An exact copy of every entry is the required answer.

*** INPUT MATERIAL ***

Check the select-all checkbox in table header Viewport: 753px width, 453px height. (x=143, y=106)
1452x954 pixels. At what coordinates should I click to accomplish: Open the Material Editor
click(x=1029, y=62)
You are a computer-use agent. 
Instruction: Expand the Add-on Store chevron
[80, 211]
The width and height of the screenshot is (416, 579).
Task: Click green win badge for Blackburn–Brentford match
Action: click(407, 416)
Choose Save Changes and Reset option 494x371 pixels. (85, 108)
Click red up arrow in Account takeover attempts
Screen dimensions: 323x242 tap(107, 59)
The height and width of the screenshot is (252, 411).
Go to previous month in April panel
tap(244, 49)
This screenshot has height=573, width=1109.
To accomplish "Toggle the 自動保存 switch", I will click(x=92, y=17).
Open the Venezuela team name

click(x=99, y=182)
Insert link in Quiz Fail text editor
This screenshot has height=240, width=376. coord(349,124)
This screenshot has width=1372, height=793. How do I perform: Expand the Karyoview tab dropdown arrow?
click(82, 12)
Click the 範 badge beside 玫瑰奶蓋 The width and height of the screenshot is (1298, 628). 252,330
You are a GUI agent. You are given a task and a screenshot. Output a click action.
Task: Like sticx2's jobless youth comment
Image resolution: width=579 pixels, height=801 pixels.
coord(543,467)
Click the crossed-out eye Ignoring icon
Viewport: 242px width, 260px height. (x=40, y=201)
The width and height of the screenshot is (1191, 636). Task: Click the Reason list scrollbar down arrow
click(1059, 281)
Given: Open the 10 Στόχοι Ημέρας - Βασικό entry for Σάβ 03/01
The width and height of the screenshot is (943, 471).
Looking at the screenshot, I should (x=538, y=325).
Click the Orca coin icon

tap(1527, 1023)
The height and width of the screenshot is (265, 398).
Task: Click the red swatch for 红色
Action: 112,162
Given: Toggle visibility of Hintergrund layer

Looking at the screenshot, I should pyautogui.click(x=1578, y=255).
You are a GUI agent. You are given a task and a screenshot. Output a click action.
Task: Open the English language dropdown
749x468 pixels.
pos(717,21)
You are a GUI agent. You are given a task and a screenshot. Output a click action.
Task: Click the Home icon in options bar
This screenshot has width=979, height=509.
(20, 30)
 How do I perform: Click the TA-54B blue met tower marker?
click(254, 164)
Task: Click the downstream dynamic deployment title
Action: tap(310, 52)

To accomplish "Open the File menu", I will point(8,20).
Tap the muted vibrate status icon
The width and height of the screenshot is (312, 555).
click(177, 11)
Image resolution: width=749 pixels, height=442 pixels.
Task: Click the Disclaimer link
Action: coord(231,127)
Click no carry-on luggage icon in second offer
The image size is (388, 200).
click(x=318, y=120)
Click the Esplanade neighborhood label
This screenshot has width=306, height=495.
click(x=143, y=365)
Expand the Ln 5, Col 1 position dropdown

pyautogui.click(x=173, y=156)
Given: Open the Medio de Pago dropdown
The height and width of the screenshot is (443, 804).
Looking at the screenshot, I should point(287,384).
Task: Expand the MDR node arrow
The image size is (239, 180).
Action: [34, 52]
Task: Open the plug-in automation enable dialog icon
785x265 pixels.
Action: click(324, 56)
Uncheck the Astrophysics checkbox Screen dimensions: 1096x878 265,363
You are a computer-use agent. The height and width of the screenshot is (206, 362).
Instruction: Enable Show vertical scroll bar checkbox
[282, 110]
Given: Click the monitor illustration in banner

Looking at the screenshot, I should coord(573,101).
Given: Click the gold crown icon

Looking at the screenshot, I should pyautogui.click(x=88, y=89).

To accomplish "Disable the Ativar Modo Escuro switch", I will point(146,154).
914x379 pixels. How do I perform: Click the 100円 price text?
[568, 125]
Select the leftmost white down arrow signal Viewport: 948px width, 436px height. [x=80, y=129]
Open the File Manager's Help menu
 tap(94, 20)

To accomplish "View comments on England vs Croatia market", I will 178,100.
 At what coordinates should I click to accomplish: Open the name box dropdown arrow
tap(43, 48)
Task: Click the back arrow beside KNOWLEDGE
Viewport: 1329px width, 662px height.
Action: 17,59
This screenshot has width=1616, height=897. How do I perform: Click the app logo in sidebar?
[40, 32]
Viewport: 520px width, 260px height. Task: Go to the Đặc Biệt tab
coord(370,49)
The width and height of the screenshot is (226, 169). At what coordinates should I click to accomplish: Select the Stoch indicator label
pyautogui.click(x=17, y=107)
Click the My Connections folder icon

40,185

*** End of INPUT MATERIAL ***

**SOLUTION TO THIS TASK**
Check the select-all checkbox in table header Viewport: 753px width, 453px height. (x=143, y=106)
1452x954 pixels. At what coordinates should I click to accomplish: Open the Material Editor
click(x=1029, y=62)
You are a computer-use agent. 
Instruction: Expand the Add-on Store chevron
[80, 211]
The width and height of the screenshot is (416, 579).
Task: Click green win badge for Blackburn–Brentford match
Action: click(407, 416)
Choose Save Changes and Reset option 494x371 pixels. (85, 108)
Click red up arrow in Account takeover attempts
Screen dimensions: 323x242 tap(107, 59)
The height and width of the screenshot is (252, 411).
Go to previous month in April panel
tap(244, 49)
This screenshot has height=573, width=1109.
To accomplish "Toggle the 自動保存 switch", I will click(x=92, y=17).
Open the Venezuela team name

click(x=99, y=182)
Insert link in Quiz Fail text editor
This screenshot has height=240, width=376. coord(349,124)
This screenshot has width=1372, height=793. How do I perform: Expand the Karyoview tab dropdown arrow?
click(82, 12)
Click the 範 badge beside 玫瑰奶蓋 The width and height of the screenshot is (1298, 628). 252,330
You are a GUI agent. You are given a task and a screenshot. Output a click action.
Task: Like sticx2's jobless youth comment
Image resolution: width=579 pixels, height=801 pixels.
coord(543,467)
Click the crossed-out eye Ignoring icon
Viewport: 242px width, 260px height. (x=40, y=201)
The width and height of the screenshot is (1191, 636). Task: Click the Reason list scrollbar down arrow
click(1059, 281)
Given: Open the 10 Στόχοι Ημέρας - Βασικό entry for Σάβ 03/01
The width and height of the screenshot is (943, 471).
Looking at the screenshot, I should (x=538, y=325).
Click the Orca coin icon

tap(1527, 1023)
The height and width of the screenshot is (265, 398).
Task: Click the red swatch for 红色
Action: 112,162
Given: Toggle visibility of Hintergrund layer

Looking at the screenshot, I should pyautogui.click(x=1578, y=255).
You are a GUI agent. You are given a task and a screenshot. Output a click action.
Task: Open the English language dropdown
749x468 pixels.
pos(717,21)
You are a GUI agent. You are given a task and a screenshot. Output a click action.
Task: Click the Home icon in options bar
This screenshot has width=979, height=509.
(20, 30)
 How do I perform: Click the TA-54B blue met tower marker?
click(254, 164)
Task: Click the downstream dynamic deployment title
Action: tap(310, 52)

To accomplish "Open the File menu", I will point(8,20).
Tap the muted vibrate status icon
The width and height of the screenshot is (312, 555).
click(177, 11)
Image resolution: width=749 pixels, height=442 pixels.
Task: Click the Disclaimer link
Action: coord(231,127)
Click no carry-on luggage icon in second offer
The image size is (388, 200).
click(x=318, y=120)
Click the Esplanade neighborhood label
This screenshot has width=306, height=495.
click(x=143, y=365)
Expand the Ln 5, Col 1 position dropdown

pyautogui.click(x=173, y=156)
Given: Open the Medio de Pago dropdown
The height and width of the screenshot is (443, 804).
Looking at the screenshot, I should point(287,384).
Task: Expand the MDR node arrow
The image size is (239, 180).
Action: [34, 52]
Task: Open the plug-in automation enable dialog icon
785x265 pixels.
Action: click(324, 56)
Uncheck the Astrophysics checkbox Screen dimensions: 1096x878 265,363
You are a computer-use agent. The height and width of the screenshot is (206, 362).
Instruction: Enable Show vertical scroll bar checkbox
[282, 110]
Given: Click the monitor illustration in banner

Looking at the screenshot, I should coord(573,101).
Given: Click the gold crown icon

Looking at the screenshot, I should pyautogui.click(x=88, y=89).

To accomplish "Disable the Ativar Modo Escuro switch", I will point(146,154).
914x379 pixels. How do I perform: Click the 100円 price text?
[568, 125]
Select the leftmost white down arrow signal Viewport: 948px width, 436px height. [x=80, y=129]
Open the File Manager's Help menu
 tap(94, 20)

To accomplish "View comments on England vs Croatia market", I will 178,100.
 At what coordinates should I click to accomplish: Open the name box dropdown arrow
tap(43, 48)
Task: Click the back arrow beside KNOWLEDGE
Viewport: 1329px width, 662px height.
Action: 17,59
This screenshot has width=1616, height=897. How do I perform: Click the app logo in sidebar?
[40, 32]
Viewport: 520px width, 260px height. Task: Go to the Đặc Biệt tab
coord(370,49)
The width and height of the screenshot is (226, 169). At what coordinates should I click to accomplish: Select the Stoch indicator label
pyautogui.click(x=17, y=107)
Click the My Connections folder icon

40,185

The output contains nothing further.